Fig 4. Differential maturation kinetics of parasitophorous vacuoles containing virulent versus attenuated promastigotes.
BMMs were infected with either CFSE-labeled virulent metacyclic L. infantum promastigotes (Li) or with attenuated L5 promastigotes (L5) at a MOI of 5:1. After 30 minutes, extracellular parasites were removed by rinsing twice in PBS, and macrophages were returned to 37°C, 5% CO2 in fresh medium. Confocal microscopy was used to assess co-localization of more than 200 PVs with the phagosomal maturation markers LAMP-1 (A) or Cathepsin D (B). Micrographs show macrophages after 8 hours of infection. Stains are CFSE-labeled promastigotes (green), LAMP-1(red; panel A), and Cathepsin D (red; panel B). The micrographs shown are representative of 3 replicate experiments. Scale bar = 10 μm. (C) Data were quantified for the numbers of promastigotes in compartments positive for LAMP-1 or Cathepsin D, counting 100-200 macrophages from each condition in 3 separate experiments. Statistical analysis (t-test) compares PVs containing highly virulent metacyclic L. infantum versus attenuated L5 promastigotes that were LAMP-1 or Cathepsin D positive (*p<0.05).
In contrast to metacyclic promastigotes, most attenuated L5 parasites localized in compartments that stained positive for LAMP-1 as well as Cathepsin D (Figs 4A and 4B, lower panels).
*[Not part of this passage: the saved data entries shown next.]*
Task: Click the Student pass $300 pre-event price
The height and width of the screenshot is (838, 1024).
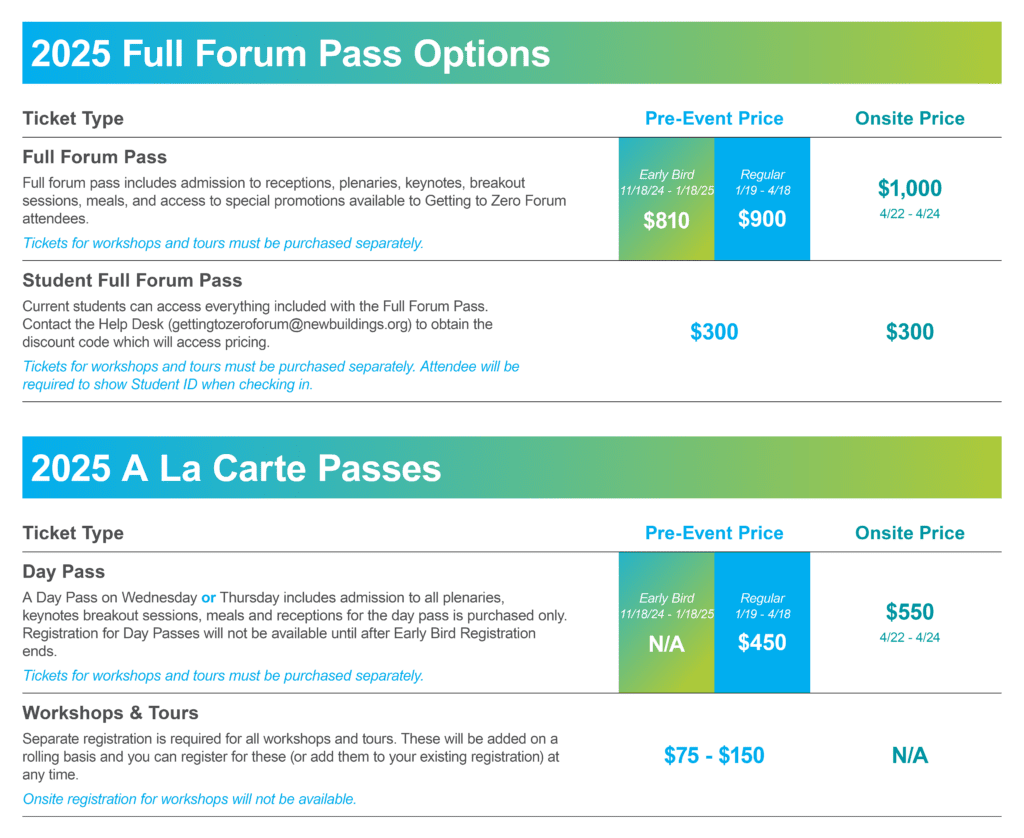Action: pyautogui.click(x=714, y=332)
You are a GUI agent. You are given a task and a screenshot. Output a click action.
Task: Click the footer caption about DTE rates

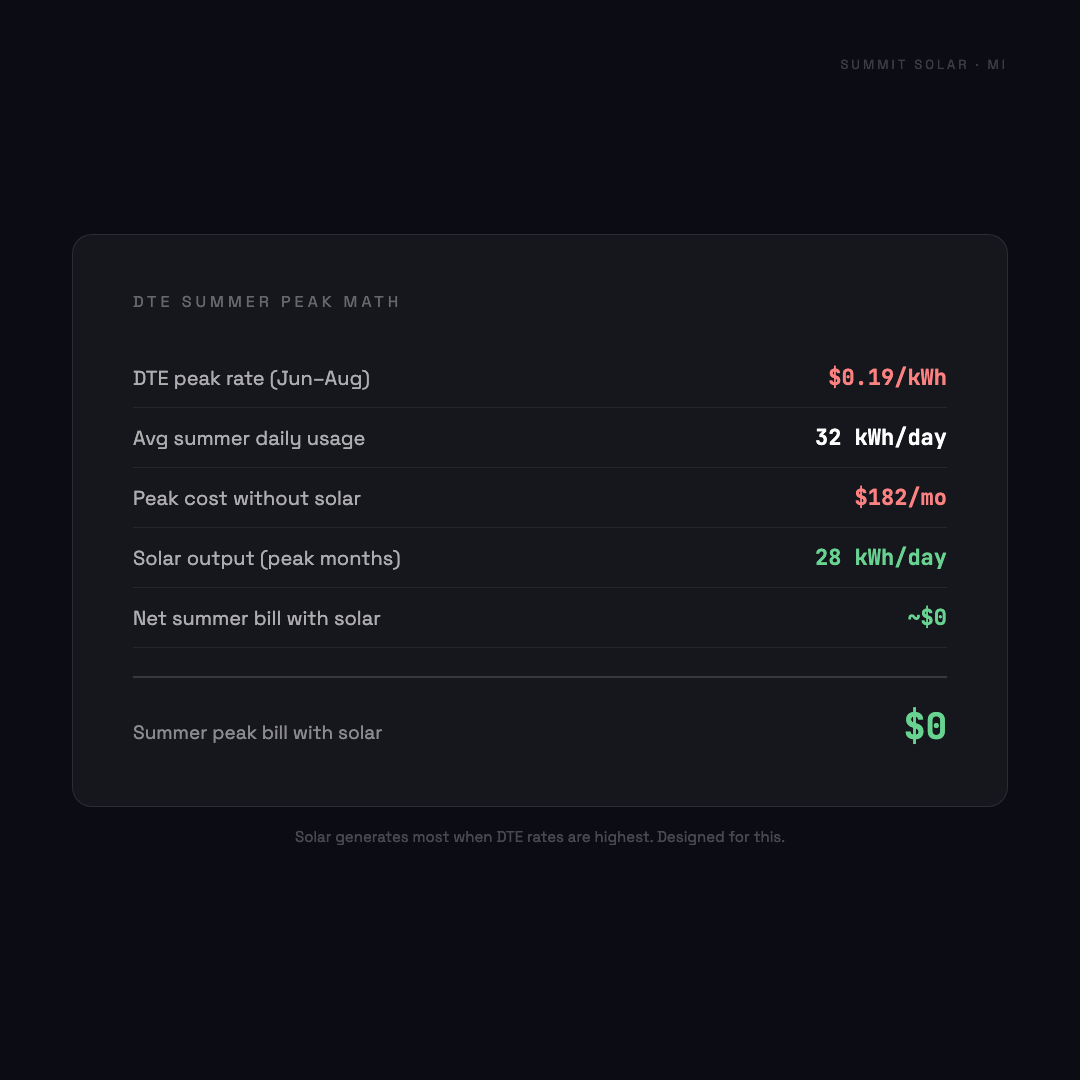coord(539,837)
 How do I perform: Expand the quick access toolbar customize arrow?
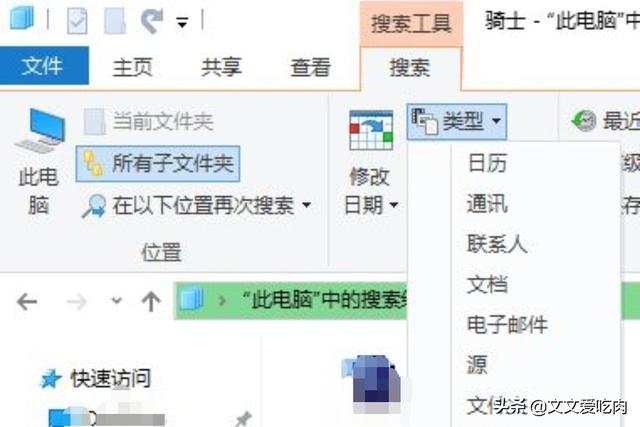182,22
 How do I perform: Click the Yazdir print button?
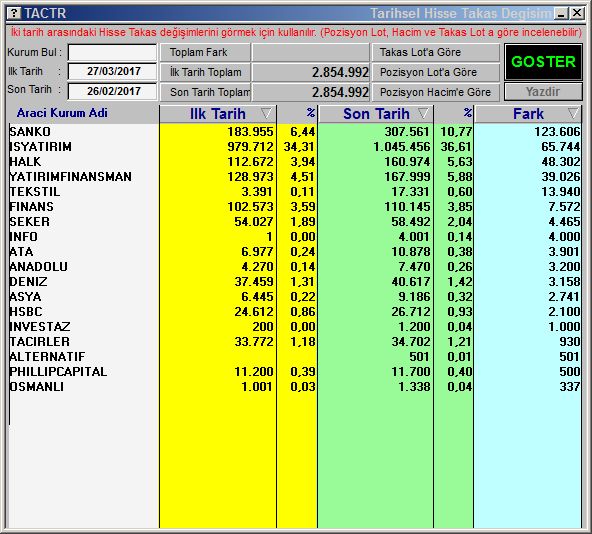[x=543, y=92]
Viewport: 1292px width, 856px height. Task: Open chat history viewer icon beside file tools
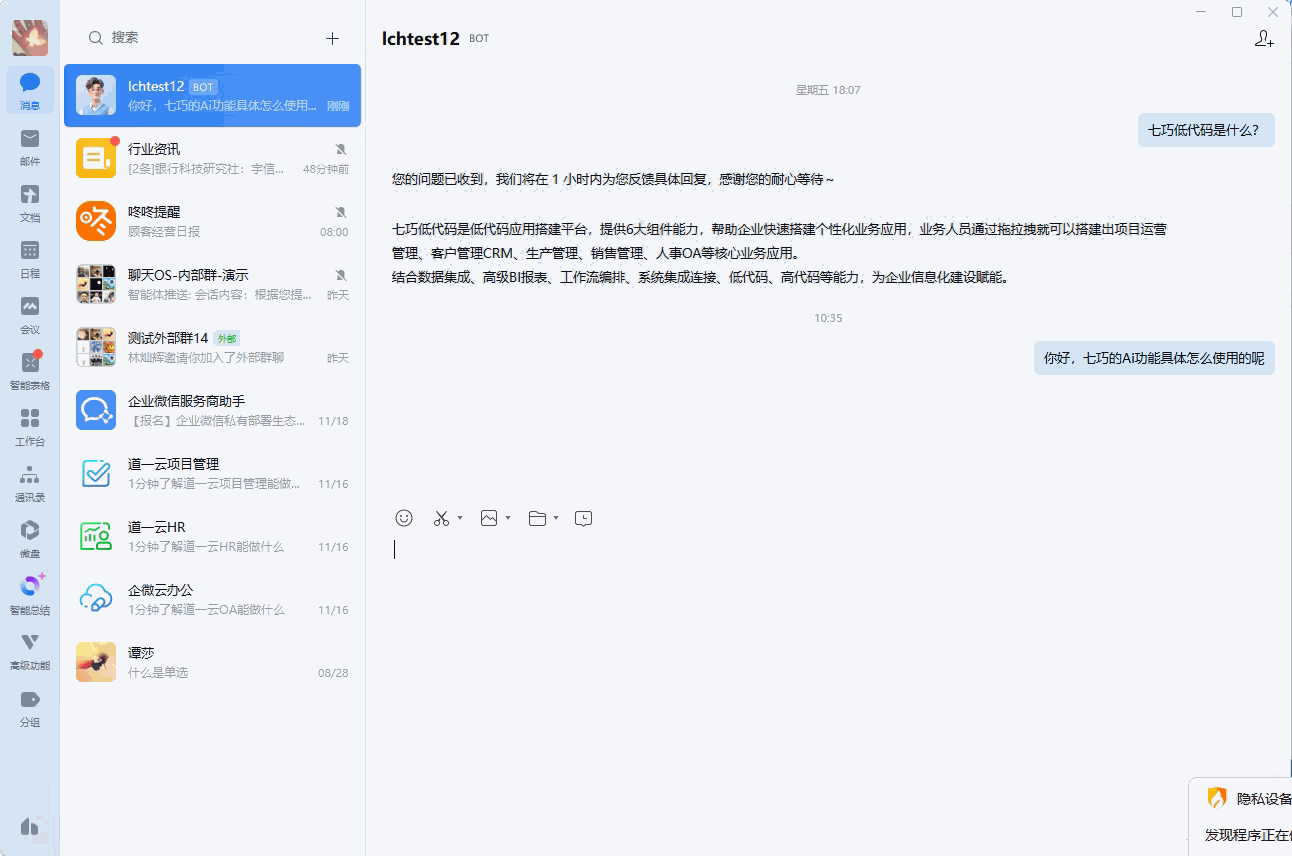(584, 518)
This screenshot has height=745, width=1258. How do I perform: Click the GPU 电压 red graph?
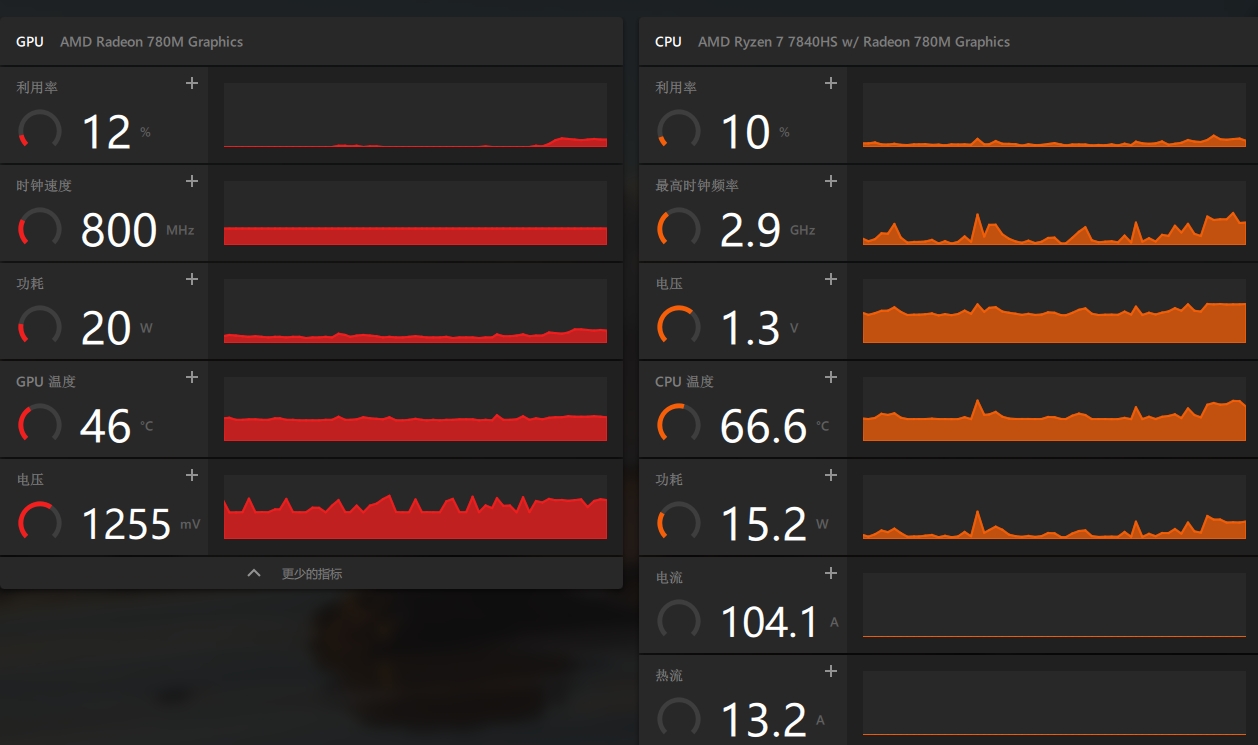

Eight hours after infection, quantitative analyses indicated that 71% of attenuated parasites co-localized with LAMP-1. In contrast, only 16% of metacyclic parasites colocalized with LAMP-1 during the same 8-hour infection period (p<0.05) (Fig 4C). In a similar pattern, 8 hours after infection, most PVs containing L5 promastigotes acquired Cathepsin D (81%). This contrasts with PVs surrounding metacyclic promastigotes, amongst which only 13% were Cathepsin D positive after 8 hours of infection (p<0.05) (Fig 4C).
Maturation of amastigote-containing parasitophorous vacuoles
The expression of surface molecules in amastigotes differs from that of promastigotes (e.g., LPG, MSP; see Fig 1), and the morphology of the pseudopod surrounding each of the parasites during phagocytosis also differs [22]. The current work showed that uptake of metacyclic promastigotes resulted in actin-rich aggregates at the macrophage membrane followed by delayed PV maturation. In contrast, amastigote phagocytosis barely induced actin-rich aggregates. We hypothesized that there would be a corresponding difference in the kinetics of phagosome maturation between the two parasite stages. As such, we assayed the acquisition of maturation markers in amastigote-containing PVs. The percentage of LAMP-1 positive PVs steadily increased from 46% (2 hours), to 56% (8 hours) to 74% (24 hours) (Figs 5A and 5C). Similarly, the percentage of Cathepsin D positive PVs increased from 39% (2 hours), to 50% (8 hours) to 67% (24 hours) (Figs 5B and 5C). Hence, contrary to metacyclic promastigotes, amastigote-containing PVs rapidly accumulated endosomal/lysosomal markers after phagocytosis.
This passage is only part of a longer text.